Opdracht =
Noem alle kleuren die de tekst hieronder over de Verfstuifzwam geeft voor het oppervlak van jonge vruchtlichamen.

De Verfstuifzwam (Phisolitus arhizus) is een bijzondere paddenstoel uit de familie van de ascomyceten. De vruchtlichamen van deze paddenstoel verschijnen in de nazomer en herfst. Ze zijn knolvormig tot peervormig met een versmalde basis die meestal op een korte steel staat. Ze kunnen vijf tot tien centimeter in doorsnede worden en minstens vijftien centimeter hoog worden. Met name de steel kan behoorlijke afmetingen bereiken. Deze blijft doorgroeien en zo kan een vruchtlichaam een hoogte van 20 tot 30 centimeter bereiken. In de jeugd is het oppervlak van de vruchtlichamen glad tot bultig en draagt een okergele, groenig-bruine, roodachtige of crèmekleur. De basis is opvallend geplooid en draagt een soort lijsten. Aan de voet staan de gelige myceliumstrengen. Wanneer de vruchtlichamen ouder worden beginnen ze vanzelf te verstuiven en vallen uiteen in een rood koperkleurig poeder. Soms, en zeker wanneer men de vruchtlichamen doorsnijdt, zijn de ronde sporenpakketjes in de vruchtlichamen goed zichtbaar. In de jeugd kunnen deze sterk verkleuren in donkergroene tot blauwachtige kleuren. De Verfstuifzwam groeit in de buurt van Grove dennen (Pinus sylvestris) en Ruwe berken op zeer zure en voedselarme bodems (PH-waarde 3). Verfstuifzwam vormt een zogenaamde ecto-mycorhizza. Dit houdt in dat de fijne myceliumstrengen van de paddenstoel de haarwortels van de bomen omgeven. De paddenstoel levert allerlei anorganische voedingsstoffen uit de bodem aan de boom, terwijl de boom suikers en andere voedingsstoffen aan de paddenstoel levert. De Verfstuifzwam wordt ook gebruikt om plekken waar van nature niet zo snel bomen zouden groeien, geschikt te maken voor bebossing.

Verzamelde gegevensitems:
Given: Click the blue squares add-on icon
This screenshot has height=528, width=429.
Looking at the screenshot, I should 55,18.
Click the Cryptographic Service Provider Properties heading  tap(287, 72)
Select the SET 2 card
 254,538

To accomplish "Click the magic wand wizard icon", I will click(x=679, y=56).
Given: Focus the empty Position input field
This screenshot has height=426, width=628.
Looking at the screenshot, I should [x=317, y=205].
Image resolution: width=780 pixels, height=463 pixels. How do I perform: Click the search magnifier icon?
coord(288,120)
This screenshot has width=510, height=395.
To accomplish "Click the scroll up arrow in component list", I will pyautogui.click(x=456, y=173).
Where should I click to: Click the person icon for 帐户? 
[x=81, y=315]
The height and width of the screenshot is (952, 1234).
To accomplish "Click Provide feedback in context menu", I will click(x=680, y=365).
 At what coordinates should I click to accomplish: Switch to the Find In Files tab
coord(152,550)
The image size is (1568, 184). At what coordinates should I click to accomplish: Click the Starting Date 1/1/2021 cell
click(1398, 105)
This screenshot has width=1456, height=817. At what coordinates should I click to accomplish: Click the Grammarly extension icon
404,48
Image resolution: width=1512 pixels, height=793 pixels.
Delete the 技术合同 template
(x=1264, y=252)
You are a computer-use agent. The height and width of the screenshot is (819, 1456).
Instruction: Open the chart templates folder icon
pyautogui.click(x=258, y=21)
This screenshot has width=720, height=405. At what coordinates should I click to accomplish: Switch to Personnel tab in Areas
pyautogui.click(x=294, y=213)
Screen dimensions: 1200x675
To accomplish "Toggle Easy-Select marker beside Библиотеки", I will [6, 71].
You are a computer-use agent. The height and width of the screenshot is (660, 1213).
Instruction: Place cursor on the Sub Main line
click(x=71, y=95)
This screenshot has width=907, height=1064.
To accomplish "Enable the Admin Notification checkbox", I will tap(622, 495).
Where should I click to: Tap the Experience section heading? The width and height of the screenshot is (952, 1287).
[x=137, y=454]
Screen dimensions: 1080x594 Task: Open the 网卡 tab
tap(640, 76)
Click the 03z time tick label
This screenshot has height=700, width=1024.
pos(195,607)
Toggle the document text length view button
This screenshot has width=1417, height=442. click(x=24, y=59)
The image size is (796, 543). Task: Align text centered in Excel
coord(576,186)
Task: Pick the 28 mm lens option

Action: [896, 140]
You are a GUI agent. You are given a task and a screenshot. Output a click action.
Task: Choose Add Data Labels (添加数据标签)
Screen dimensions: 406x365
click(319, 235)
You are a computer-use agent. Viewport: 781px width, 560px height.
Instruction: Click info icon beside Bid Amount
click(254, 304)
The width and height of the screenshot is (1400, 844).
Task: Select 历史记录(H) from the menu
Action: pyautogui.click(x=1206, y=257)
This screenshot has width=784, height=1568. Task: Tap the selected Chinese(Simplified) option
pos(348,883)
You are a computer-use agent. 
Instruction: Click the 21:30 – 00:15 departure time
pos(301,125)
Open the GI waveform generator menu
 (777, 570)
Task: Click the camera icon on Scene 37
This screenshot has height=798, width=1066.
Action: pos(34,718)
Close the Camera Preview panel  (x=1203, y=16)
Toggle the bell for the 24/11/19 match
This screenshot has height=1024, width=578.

Uitwerking =
Okergeel, groenig-bruin, roodachtig en crème.